Installing the Plug-in

  • Run the plug-in installation commands:
dita install https://github.com/doctales/org.doctales.xmltask/archive/master.zip

The dita command line tool requires no additional configuration.


Signing up for an Automatic Translation Service

Several publically available automatic translation cloud services are available for use, they typically offer a try-before-you-buy option and generally offer sample access to the service for without cost. Upgrading to a paid version will be necessary when transforming larger documents.

IBM Cloud Services

The IBM Language Translator allows you to translate text programmatically from one language into another language

Introduction: Getting Started

Create an instance of the service:

  1. Go to the Language Translator External link icon page in the IBM Cloud Catalog.
  2. Sign up for a free IBM Cloud account or log in.
  3. Click Create.

Copy the credentials to authenticate to your service instance:

  1. From the IBM Cloud dashboard External link icon, click on your Language Translator service instance to go to the Language Translator service dashboard page.
  2. On the Manage page, click Show to view your credentials.
  3. Copy the API Key and URL values.
  4. Within the plug-in alter the file cfg/configuration.properties to hold your API Key and URL.

By default the Frankfurt translation service URL used is: https://gateway-fra.watsonplatform.net/language-translator/api/v3/translate, amend this when using a regional instance.


Microsoft Azure

Microsoft Translator provides multi-language support for translation, transliteration, language detection, and dictionaries.

Introduction: Overview

Create an instance of the service:

  1. Go to Try Cognitive Services
  2. Select the Translator Text APIs tab.
  3. Under Translator Text, select the Get API Key button.
  4. Agree to the terms and select your locale from the drop-down menu.
  5. Sign in by using your Microsoft, Facebook, LinkedIn, or GitHub account.

You can sign up for a free Microsoft account at the Microsoft account portal. To get started, click Sign in with Microsoft and then, when asked to sign in, click Create one. Follow the steps to create and verify your new Microsoft account.

After you sign in to Try Cognitive Services, your free trial begins. The displayed webpage lists all the Azure Cognitive Services services for which you currently have trial subscriptions. Two subscription keys are listed beside Speech Services. You can use either key in your applications.

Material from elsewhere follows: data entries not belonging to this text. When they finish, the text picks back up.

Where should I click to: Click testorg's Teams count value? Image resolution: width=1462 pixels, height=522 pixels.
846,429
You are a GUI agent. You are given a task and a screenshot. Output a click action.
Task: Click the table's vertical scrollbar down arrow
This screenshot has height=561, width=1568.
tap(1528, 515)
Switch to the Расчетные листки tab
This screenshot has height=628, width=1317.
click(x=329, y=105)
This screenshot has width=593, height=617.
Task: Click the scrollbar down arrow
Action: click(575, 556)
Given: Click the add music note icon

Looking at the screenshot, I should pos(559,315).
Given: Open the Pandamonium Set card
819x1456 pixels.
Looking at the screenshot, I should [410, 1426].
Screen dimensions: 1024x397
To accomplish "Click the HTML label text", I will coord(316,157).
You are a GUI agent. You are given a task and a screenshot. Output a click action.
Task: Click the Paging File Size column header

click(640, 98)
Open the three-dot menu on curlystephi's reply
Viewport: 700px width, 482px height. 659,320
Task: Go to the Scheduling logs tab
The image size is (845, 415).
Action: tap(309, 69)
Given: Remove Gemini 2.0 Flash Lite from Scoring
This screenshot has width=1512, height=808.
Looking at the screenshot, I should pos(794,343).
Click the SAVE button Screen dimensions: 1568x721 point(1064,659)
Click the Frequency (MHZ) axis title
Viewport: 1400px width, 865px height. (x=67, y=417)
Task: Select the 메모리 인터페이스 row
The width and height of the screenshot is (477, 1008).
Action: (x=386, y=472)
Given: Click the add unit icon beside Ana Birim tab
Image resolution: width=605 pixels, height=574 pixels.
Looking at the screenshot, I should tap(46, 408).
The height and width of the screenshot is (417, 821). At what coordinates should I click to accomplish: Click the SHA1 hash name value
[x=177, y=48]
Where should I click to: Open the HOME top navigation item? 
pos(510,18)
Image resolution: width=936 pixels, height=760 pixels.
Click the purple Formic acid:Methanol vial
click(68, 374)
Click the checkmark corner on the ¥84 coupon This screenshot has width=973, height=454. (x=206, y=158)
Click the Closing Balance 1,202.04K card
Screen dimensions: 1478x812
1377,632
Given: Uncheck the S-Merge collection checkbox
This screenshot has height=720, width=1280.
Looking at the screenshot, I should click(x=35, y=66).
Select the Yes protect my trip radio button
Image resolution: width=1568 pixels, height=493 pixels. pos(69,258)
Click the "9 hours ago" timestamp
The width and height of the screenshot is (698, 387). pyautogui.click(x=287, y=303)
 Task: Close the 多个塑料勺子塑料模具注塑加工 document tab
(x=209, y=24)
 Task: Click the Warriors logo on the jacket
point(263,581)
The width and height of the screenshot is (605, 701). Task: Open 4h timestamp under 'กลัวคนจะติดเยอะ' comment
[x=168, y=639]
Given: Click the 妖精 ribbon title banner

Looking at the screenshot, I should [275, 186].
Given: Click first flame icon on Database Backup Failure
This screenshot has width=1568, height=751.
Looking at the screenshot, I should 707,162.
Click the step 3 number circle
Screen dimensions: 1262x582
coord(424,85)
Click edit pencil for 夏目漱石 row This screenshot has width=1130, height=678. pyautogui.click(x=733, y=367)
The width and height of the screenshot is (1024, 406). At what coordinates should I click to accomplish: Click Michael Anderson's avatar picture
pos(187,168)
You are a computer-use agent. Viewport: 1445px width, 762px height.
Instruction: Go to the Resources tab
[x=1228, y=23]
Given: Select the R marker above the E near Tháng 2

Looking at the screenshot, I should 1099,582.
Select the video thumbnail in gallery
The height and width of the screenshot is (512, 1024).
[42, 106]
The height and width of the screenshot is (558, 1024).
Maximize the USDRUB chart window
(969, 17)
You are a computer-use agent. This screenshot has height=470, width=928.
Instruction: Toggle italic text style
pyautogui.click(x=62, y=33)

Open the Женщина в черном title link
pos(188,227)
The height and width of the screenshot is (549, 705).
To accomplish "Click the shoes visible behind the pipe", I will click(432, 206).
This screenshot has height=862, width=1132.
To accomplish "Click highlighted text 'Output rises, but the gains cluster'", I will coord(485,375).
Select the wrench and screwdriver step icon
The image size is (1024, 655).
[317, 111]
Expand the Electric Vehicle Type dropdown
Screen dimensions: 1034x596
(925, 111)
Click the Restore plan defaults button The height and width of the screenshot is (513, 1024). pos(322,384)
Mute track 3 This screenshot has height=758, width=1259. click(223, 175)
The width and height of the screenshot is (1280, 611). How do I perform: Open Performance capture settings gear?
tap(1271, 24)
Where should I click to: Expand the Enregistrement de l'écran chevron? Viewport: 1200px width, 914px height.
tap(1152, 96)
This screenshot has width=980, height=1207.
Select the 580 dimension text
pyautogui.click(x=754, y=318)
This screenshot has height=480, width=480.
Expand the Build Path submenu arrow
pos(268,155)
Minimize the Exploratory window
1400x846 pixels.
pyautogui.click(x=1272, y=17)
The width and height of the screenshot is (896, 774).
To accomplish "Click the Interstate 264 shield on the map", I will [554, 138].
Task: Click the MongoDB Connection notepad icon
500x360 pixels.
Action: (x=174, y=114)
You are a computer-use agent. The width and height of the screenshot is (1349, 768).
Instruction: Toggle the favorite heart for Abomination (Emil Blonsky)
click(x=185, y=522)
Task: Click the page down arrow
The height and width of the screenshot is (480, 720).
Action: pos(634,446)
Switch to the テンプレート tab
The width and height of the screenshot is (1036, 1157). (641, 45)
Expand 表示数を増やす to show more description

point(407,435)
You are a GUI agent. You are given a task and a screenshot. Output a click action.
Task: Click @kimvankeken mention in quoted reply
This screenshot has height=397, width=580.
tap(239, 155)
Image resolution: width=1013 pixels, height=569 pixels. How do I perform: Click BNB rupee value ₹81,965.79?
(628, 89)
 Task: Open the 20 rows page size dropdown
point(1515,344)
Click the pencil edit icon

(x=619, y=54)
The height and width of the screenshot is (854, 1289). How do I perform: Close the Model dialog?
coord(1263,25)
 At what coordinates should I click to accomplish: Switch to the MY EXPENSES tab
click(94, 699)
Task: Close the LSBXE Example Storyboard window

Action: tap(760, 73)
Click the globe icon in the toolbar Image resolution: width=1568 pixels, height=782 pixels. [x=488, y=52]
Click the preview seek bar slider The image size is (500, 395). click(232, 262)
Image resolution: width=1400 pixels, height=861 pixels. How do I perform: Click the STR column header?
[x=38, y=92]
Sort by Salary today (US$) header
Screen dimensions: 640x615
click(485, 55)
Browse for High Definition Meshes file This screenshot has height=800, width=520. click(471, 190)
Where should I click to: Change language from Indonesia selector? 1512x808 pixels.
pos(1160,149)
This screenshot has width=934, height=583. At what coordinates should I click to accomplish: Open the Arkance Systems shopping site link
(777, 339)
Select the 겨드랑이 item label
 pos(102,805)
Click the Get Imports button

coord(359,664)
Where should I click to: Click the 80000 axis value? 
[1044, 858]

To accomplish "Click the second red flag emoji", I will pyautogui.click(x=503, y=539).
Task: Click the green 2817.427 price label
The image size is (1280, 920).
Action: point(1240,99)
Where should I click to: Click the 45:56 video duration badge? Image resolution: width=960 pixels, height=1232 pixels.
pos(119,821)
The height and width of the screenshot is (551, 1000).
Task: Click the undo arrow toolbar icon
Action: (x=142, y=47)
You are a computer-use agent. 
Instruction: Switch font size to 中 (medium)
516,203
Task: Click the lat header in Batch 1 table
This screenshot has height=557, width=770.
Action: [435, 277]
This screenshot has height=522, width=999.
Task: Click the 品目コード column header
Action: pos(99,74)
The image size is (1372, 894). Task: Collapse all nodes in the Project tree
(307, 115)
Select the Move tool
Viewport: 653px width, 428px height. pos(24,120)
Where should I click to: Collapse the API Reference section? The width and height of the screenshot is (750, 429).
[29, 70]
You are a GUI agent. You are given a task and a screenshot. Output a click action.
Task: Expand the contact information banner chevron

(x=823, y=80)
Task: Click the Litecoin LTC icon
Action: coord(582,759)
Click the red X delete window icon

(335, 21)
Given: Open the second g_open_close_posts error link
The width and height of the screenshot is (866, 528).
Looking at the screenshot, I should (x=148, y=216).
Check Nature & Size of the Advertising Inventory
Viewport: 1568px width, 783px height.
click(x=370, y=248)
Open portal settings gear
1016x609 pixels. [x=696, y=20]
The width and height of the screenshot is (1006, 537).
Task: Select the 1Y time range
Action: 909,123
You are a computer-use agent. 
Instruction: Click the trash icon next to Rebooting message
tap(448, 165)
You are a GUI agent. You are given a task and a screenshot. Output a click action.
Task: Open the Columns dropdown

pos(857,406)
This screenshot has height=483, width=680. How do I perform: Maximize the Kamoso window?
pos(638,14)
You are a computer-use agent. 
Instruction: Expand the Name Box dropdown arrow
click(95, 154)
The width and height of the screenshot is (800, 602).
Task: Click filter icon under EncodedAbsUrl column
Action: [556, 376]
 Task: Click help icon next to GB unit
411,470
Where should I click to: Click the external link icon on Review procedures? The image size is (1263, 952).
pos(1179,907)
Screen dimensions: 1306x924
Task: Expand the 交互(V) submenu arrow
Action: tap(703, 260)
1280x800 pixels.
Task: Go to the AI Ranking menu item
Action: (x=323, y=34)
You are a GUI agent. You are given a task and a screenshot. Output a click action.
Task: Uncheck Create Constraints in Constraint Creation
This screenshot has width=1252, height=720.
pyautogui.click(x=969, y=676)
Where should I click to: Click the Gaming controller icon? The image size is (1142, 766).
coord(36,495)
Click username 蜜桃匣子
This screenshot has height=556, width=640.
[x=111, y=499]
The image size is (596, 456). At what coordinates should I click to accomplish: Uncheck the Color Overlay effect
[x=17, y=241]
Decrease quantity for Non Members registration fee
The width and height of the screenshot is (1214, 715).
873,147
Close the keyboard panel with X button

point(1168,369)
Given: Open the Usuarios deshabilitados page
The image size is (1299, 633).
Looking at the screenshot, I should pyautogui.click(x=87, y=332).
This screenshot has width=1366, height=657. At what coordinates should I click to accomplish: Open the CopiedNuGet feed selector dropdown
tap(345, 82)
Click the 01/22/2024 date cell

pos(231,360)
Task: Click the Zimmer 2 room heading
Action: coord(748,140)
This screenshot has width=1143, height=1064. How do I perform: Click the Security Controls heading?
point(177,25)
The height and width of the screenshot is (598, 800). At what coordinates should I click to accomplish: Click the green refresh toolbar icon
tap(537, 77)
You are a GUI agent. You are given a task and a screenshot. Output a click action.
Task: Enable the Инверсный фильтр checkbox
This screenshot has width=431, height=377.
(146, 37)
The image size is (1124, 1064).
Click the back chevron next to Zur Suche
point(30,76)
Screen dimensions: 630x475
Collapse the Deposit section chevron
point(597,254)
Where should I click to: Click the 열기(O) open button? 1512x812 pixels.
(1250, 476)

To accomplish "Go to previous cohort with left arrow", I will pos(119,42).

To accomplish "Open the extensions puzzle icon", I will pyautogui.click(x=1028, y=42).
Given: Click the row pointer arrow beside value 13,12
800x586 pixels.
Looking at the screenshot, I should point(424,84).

Copy the credentials to authenticate to your service instance:

  1. Copy each of the API Key and Endpoint values.
  2. Within the plug-in alter the file cfg/configuration.properties to hold your API Key and URL.

By default the global translation service URL used is: https://api.cognitive.microsofttranslator.com/translate, amend this when using a regional instance.


Yandex Translate

The API provides access to the Yandex online machine translation service. It supports more than 90 languages and can translate separate words or complete texts.

Introduction: Overview

To sign-up to the service:

  1. Review the user agreement and rules for formatting translation results.
  2. Get a free API key.
  3. Read the documentation, where you will find instructions on enabling the API and detailed descriptions of its features.

After you sign in to your account select API Keys and create a new key as necessary. The latest endpoint can be found in the documentation

https://translate.yandex.net/api/v1.5/tr/translate

Copy the credentials to authenticate to your service instance:

  1. Copy each of the API Key and Endpoint values.
  2. Within the plug-in alter the file cfg/configuration.properties to hold your API Key and URL.

DeepL API

The DeepL API is accessible with a DeepL Pro subscription (DeepL API plan) only. The API is an interface that allows other computer programs to send texts to the DeepL servers and receive high-quality translations.

Introduction: Overview

To sign-up to the service:

  1. Open a DeepL API developers account. Note that not all accounts offer access to the DeepL API. It is essential that the account type includes REST API access.
  2. Fill out the application details and add a credit card. No payments are required for the first 30 days. You can cancel the card and still maintain free access for the trial period.
  3. Read the documentation, where you will find instructions on enabling the API and detailed descriptions of its features.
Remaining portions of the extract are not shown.